Selection Strategy	HumanEval	HumanEval+	MBPP	MBPP+	Description
Diff-High	77.44	71.95	71.43	58.73	Strong-high/Weak-low (Ours)
Sum-High	74.39	68.90	71.16	59.52	High consensus; may include restatements
Sum-Low	71.34	65.85	66.14	55.56	Low consensus; worst quality
Diff-Low	71.34	67.07	74.87	62.43	Biased toward simple patterns; aids MBPP

Key Findings¶

RMI and IFD show very low correlation (Spearman of only 0.252), suggesting \(Q|A\) and \(A|Q\) capture different quality dimensions.
The 25% RMI 50-75% samples nearly match full-scale training effects, with HumanEval+ achieving 72.56, identical to Full Data.
The overlap between Diff-High and Sum-High selection sets is only 13.85%, indicating model disagreement identifies a significantly different set of samples.
The correlation of RMI rankings for a model before and after fine-tuning is 0.9539, showing RMI's strong stability, suitable for one-time static selection.
On Magpie-Qwen2.5-Coder-Pro-300K, QAQ with 25% data also yielded balanced results: HumanEval 71.95, HumanEval+ 65.24, MBPP 68.25, MBPP+ 56.35.

Highlights & Insights¶

The most ingenious point is using "whether the code can explain the question" as a quality signal.
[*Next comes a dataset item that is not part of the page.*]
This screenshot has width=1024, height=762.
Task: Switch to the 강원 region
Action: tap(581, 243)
Code generation tasks naturally feature structured answers and normalized query specifications, making reverse prediction more semantically explanatory than general text tasks.
The observation that both extremes of RMI can be bad is crucial. Low RMI indicates mismatches, while high RMI can indicate keyword echoing or paraphrase shortcuts; thus, simple top-k is insufficient and must be combined with stratification and disagreement.
Strong-weak model disagreement shifts data selection from "finding the easiest-to-identify high-quality samples" to "finding samples the strong model understands but the weak model needs to learn," aligning with curriculum learning and the zone of proximal development.
The method is training-cost friendly: RMI calculation can be performed offline, and fine-tuning with only 25% of the data can approach full performance.
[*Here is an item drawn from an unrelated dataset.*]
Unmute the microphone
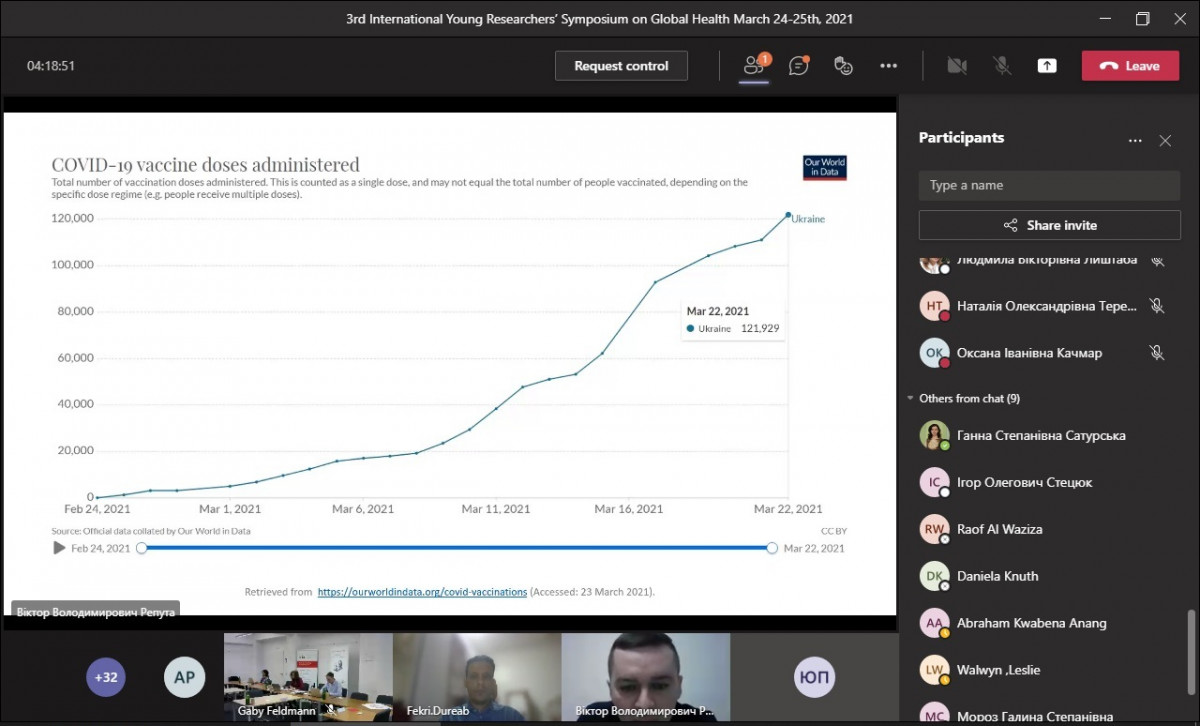1200x726 pixels. click(x=1001, y=66)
Limitations & Future Work¶

Main experiments focused on WarriorCoder, with supplementary validation on only one other seedless synthetic code dataset; more evidence is needed for generalization to seed-based data, general instruction data, and domain-specific code.
RMI calculation requires running teacher-forcing perplexity on large-scale data; while cheaper than full fine-tuning, it still depends on multi-GPU offline scoring.
The choice of strong and weak models affects the Diff signal. While different pairs proved effective, the paper has not yet proposed a principle for automatic model pair selection.
For very short questions or long answers, RMI might still be affected by length, templates, or linguistic style, requiring further calibration.
The implementation is not open-sourced; details regarding chat templates, per-token normalization, and selection thresholds in reproduction experiments require careful attention.
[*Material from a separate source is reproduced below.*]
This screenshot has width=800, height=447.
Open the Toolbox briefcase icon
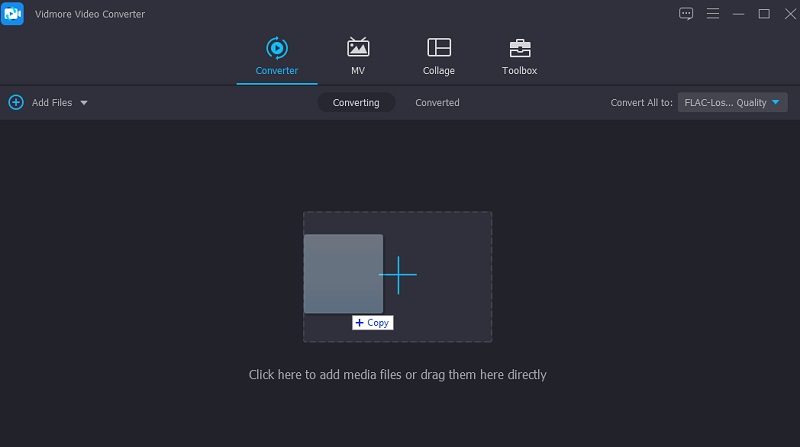point(519,47)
vs IFD: IFD looks at the \(A|Q\) direction, focusing on instruction-following difficulty; QAQ looks at the \(Q|A\) direction, focusing on the answer's explanatory power for the question, making it more sensitive to query quality.
vs Superfiltering: Superfiltering uses a weak model to approximate strong model scores for cost efficiency; QAQ instead leverages strong-weak inconsistency, treating the disagreement itself as a signal.
vs SCAR: SCAR focuses on instruction-response style consistency; QAQ models semantic consistency more directly, leading to more balanced cross-benchmark performance.
vs RDS+ / Coreset: RDS+ requires target task seeds, whereas QAQ does not depend on downstream test set seeds, making it more suitable for general synthetic data cleaning.

Rating¶

Novelty: ⭐⭐⭐⭐ The combination of reverse mutual information and model disagreement is very distinctive.
Experimental Thoroughness: ⭐⭐⭐⭐ Covers main results, disagreement ablation, cross-dataset, and model pair sensitivity.
Writing Quality: ⭐⭐⭐⭐ Clear motivation, intuitive failure mode examples, and high information density in tables.
Value: ⭐⭐⭐⭐ Provides practical significance for code instruction data cleaning, synthetic data denoising, and low-cost fine-tuning.